Kedhar and Rishab cover a distance of 10 km and 15 km respectively. What is the ratio of Kedhar’s speed to that of Rishab?

Solution:

Distance covered by kedhar in one hour = 10 km

Distance covered by Rishab in one hour = 15 km

Speed of Kedhar = 10 km/h

Speed of Rishab = 15km/h

Ratio of Kedhar’s speed to that of Rishab’s = \(\frac{10}{15}\)= \(\frac{2}{3}\)

Questsion 5:

Fill in the following boxes

\(\frac{18}{21}\) = \(\frac{ \sqcap }{7}\) = \(\frac{12}{ \sqcap }\) = \(\frac{ \sqcap }{35}\)

And tell if these ratios are equivalent.

Solution:

\(\frac{18}{21}\) = \(\frac{18\div 3}{21\div 3}\) = \(\frac{6}{7}\)

\(\frac{6}{7}\) = \(\frac{6\times 2}{7\times 2}\) = \(\frac{12}{14}\)

\(\frac{6}{7}\) = \(\frac{6\times 5}{7\times 5}\) = \(\frac{30}{35}\)

Thus, 6, 14, 30 are the numbers that are to be filled in three boxes respectively.

Yes, these ratios are equivalent.

Questsion 6:

Reduce the following ratios to their lowest terms;

(i) 81 to 108 (ii) 98 to 63

(iii) 33 to 121 (iv) 30 to 45

Solution:

(i) \(\frac{81}{108}=\frac{3\times 3\times 3\times 3}{2\times 2\times 3\times 3\times 3}=\frac{3}{4}\)

(ii) \(\frac{98}{63}=\frac{14\times 7}{9\times 7}=\frac{14}{9}\)
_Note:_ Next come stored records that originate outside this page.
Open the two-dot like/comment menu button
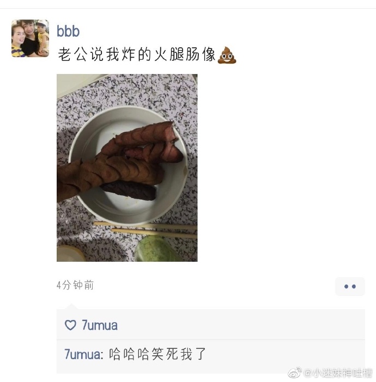The height and width of the screenshot is (382, 376). coord(350,286)
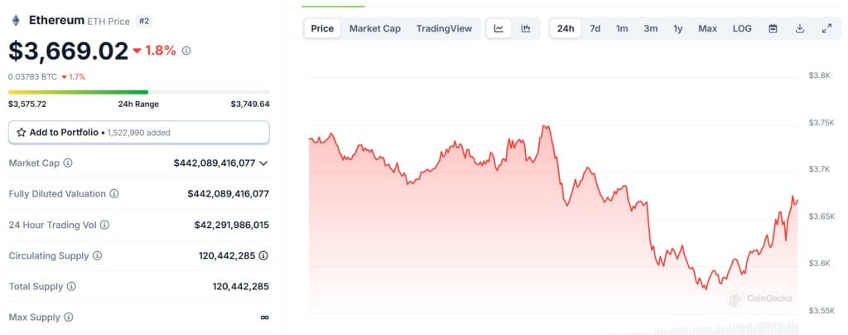
Task: Add Ethereum to Portfolio
Action: (x=139, y=133)
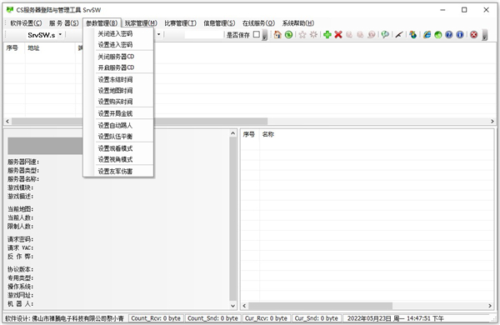Image resolution: width=500 pixels, height=325 pixels.
Task: Click the green refresh icon
Action: click(288, 34)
(iii) \(\frac{33}{121}=\frac{3\times 11}{11\times 11}=\frac{3}{11}\)

(iv) \(\frac{30}{45}=\frac{2\times 3\times 5}{3\times 3\times 5}=\frac{2}{3}\)

 

Questsion 7:

Fathima’s salary is Rs. 2,00,000 per annum and out of which she saves 75,000.

i) Calculate the ratio of Seema’s earnings to her savings

ii) Calculate the ratio of Seema’s savings to her expenditure

Solution:

Income = Rs 2,00,000

Savings = Rs 75,000

Expenditure = Rs 1,25,000

i) Ratio of Seema’s earnings to her savings = \(\frac{2,00,000}{75,000}\) = \(\frac{8}{3}\)

ii) ratio of Seema’s savings to her expenditure =\(\frac{75,000}{1,25,000}\) = \(\frac{3}{5}\)

Questsion 8:

3852 pupil studies in a school which has 154 teachers. Calculate the ratio of teachers to the students?

Solution:

Ratio of teachers to students = \(\frac{154}{3850}\) = \(\frac{2\times 11\times 7}{2\times 11\times 175 }\) = \(\frac{7}{175}\)

Questsion 9:

There are 5852 students in a school, out of which 3800 are girls. Calculate the ratio of

i) Girls to total students in school

ii) Boys to girls in school

iii) Boys to total students in school

Solution:

Number of students in school = 5852

Girls in school = 3800

Boys in school = 5852 – 3800 = 2052

i) Required ratio = \(\frac{3800}{5852}\) = \(\frac{1900}{2926}\) = \(\frac{100}{154}\) = \(\frac{50}{77}\)

ii) Required ratio = \(\frac{2052}{3800}\) = \(\frac{1026}{1900}\) = \(\frac{513}{950}\) = \(\frac{27}{50}\)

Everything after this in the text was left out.